Prompt -
Copy out exactly the lines from the line containing "1568x305 pixels." to the end of the listing.
* * * * *
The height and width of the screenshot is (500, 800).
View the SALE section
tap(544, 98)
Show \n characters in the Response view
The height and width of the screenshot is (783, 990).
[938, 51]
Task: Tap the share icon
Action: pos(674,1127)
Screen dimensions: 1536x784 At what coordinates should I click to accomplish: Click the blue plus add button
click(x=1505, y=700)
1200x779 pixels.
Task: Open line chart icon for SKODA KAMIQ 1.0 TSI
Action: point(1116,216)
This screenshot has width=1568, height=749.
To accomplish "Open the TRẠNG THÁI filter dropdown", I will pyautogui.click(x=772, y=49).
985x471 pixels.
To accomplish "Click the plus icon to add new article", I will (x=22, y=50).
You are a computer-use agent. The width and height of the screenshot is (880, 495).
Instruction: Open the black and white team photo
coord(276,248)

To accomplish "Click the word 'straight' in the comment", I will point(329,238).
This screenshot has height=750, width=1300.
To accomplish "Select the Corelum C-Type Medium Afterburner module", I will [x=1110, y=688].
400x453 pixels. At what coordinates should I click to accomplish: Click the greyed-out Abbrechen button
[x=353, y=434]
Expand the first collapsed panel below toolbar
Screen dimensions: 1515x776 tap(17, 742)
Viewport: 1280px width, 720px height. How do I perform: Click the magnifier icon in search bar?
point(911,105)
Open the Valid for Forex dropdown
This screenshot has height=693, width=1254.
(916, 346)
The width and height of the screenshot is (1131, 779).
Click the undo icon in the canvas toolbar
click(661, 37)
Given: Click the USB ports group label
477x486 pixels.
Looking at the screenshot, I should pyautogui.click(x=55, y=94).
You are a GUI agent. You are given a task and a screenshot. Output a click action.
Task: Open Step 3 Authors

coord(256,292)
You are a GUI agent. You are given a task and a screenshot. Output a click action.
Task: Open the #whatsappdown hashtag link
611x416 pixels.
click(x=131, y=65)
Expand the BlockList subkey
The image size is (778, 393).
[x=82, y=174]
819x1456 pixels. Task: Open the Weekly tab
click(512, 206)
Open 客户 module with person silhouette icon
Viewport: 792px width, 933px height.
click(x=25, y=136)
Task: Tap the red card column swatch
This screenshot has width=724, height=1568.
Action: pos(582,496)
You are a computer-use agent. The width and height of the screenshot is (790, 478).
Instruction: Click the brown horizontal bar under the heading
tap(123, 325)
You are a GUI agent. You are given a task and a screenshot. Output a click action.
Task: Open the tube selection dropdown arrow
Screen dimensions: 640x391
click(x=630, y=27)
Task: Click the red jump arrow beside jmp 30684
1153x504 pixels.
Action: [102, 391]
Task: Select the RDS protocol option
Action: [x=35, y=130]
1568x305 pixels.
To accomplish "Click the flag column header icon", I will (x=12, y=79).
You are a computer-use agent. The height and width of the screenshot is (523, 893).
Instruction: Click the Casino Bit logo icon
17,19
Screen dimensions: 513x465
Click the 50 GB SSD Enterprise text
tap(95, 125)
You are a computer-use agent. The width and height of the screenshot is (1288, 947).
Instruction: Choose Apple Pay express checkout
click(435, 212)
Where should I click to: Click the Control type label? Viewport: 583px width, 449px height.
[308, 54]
* * * * *
Solution to this exercise -
1568x305 pixels.
To accomplish "Click the flag column header icon", I will (x=12, y=79).
You are a computer-use agent. The height and width of the screenshot is (523, 893).
Instruction: Click the Casino Bit logo icon
17,19
Screen dimensions: 513x465
Click the 50 GB SSD Enterprise text
tap(95, 125)
You are a computer-use agent. The width and height of the screenshot is (1288, 947).
Instruction: Choose Apple Pay express checkout
click(435, 212)
Where should I click to: Click the Control type label? Viewport: 583px width, 449px height.
[308, 54]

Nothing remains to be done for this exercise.